Object detection resolution fine-tuning

Most object detection models are trained for 640x640 resolution, I want to fine-tune a model to detect my classes of interest, but the camera that I will be using is a 16:9 camera, Is it (1) possible and is it a good idea (2) to fine-tune my model with an input resolution of 16:9? (Such as 540x960)

From what i can tell the Trainer’s TrainerArguments do have arguments for controlling image input resolutions, does it train with whatever the input image resolution is (which would likely be changed in the pre-processing step)
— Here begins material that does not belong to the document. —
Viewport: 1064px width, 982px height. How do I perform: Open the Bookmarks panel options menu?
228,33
Note: For inference you can use the size argument in processor initialization

Note: I am interested for RT-DETRv2 architecture, but feel free to answer about a similar architecture like DETR if you are familiar with it.
Note: For what I can tell you can change the input image size during training with YOLO/Ultralytics But I’m not sure if the same concept applies to DETR object detectors.
Thanks!

1 Like

Is it (1) possible

As long as the processor works properly, there shouldn’t be any major problems. Some models, such as CLIP, seem to have hard-coded resolutions, but otherwise like this should be fine.
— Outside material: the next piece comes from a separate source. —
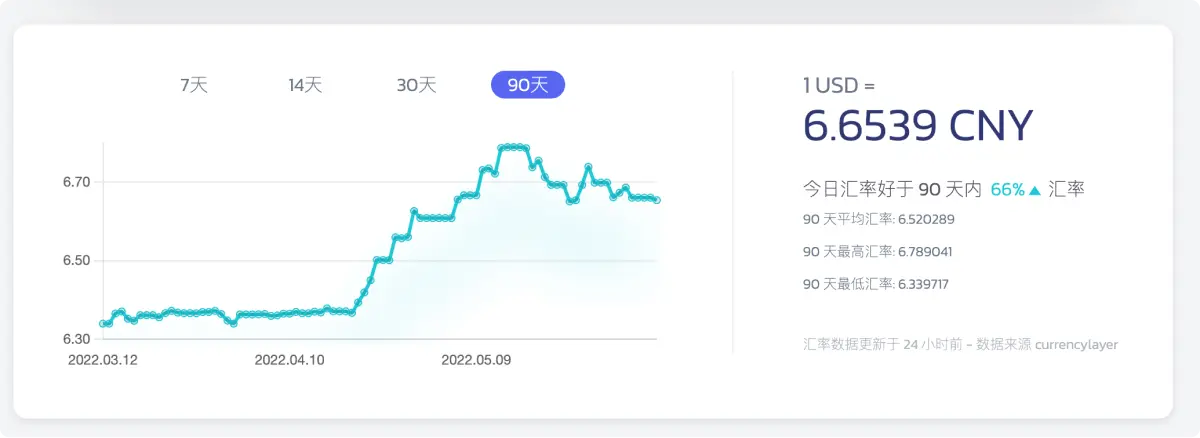
Task: Click the 6.30 y-axis label
Action: 77,340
from transformers import DetrImageProcessor

image_processor = DetrImageProcessor.from_pretrained(
    "facebook/detr-resnet-50",
    do_resize=True,
    size={"height": 540, "width": 960},   # ← your 16:9 resolution
    default_to_square=False,
    do_pad=True,
    pad_size={"height": 540, "width": 960},
)

and is it a good idea (2)

There does not seem to be much of a negative impact on accuracy. However, since the existing weights are learned as squares, it may be necessary to perform thorough tuning on your own.